I gestured at my empty house. “Just me,” I said, but he frowned, and I knew it was a huge decision for him to stay. “I want you to stay,” I confessed for possibly the first time in my adult life.

 

 

Chapter 9

 

 

Finn

 

 

I stayed.

Right there in that vast house with Cameron. We were doing something so normal. We’d settled on a made-for-TV movie, with a shitty script and even worse acting.

I was nervous, but the movie stopped me at least thinking about worst-case scenarios, as I relaxed enough to lose myself in the world of make believe.

I nudged Cameron. “Watch—her ex will come in just when she’s saying the wrong thing.” He chuckled. Encouraged that he wasn’t pissed I’d interrupted the film and feeling all the warm and fuzzies as a consequence, I carried on with my thoughts. The actress was doing an entire speech containing her entire life story, including the very secrets she wanted to keep from her ex, when said ex walked in the room and cleared his throat. “Called it!” I snapped my fingers. “And now there will be the big misunderstanding.” I glanced at Cameron, who was staring at me and not the screen. I felt weird. “Shit, did I spoil that for you? I do this kind of thing all the time, y’know second-guessing the scripts and scrutinizing for cheese levels, you can stop me if you don’t want me to—oomph—”

He kissed me, and of course, that one touch turned to another, and there was addictive freedom in losing myself in the taste of a man. No one could see us, no one was judging me, and it was all because this gorgeous, sexy, man.

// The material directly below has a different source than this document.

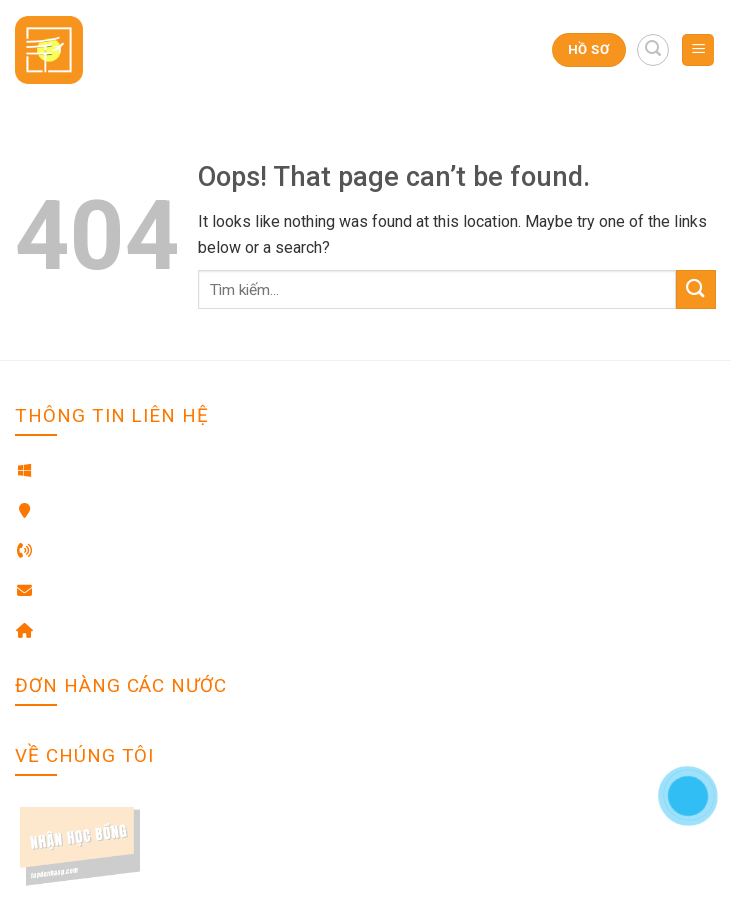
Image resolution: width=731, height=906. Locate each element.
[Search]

By the time we broke apart, he was sprawled in my lap, my hands on his ass, his arms around my neck, and at first, it was to share kisses, and then laughter, followed by hot, buttery popcorn as we separated to watch the movie. Our lip action didn’t move on to more, but that was fine, because somehow we were both content to be near each other.

It felt right.

Real.

But wrong if I took too much time to think about it.

Like, what was I doing here?

Was this only sex, or is this sex with added movies, or was this a hookup, or friends with benefits?

Are we friends?

We’ve only known each other a few days.

Am I rushing into something that I’m going to regret?

Atlas will kill me—we still don’t have an NDA that covers this.

I wish my brain would stop.

We ended up separating long enough for him to clamber off me, all lazy and happy, then for us to lean against each other, content to be touching. Until he slid down enough for me to put my arm over his shoulder. and I cuddled him, properly pulling him into my side and holding him close. Then, because I was nervous and a freaking mess, I went into what I like to call default Finn mode, which is rambling on about everything and nothing. I detailed my thoughts on the entire movie, and sometimes Cameron asked me questions about filming, and I did even more talking. He never once shushed me, or laughed at me, but as time went on, my squirrel brain was darting about, going from relaxed to stressed, from enjoying the moment to worrying. Should I ignore the nagging thought that he was being nice to me because he wanted something from me? It wasn’t money. I understood he had more than enough of that, and his home was magnificent, but maybe an agent introduction. Or was it only sex?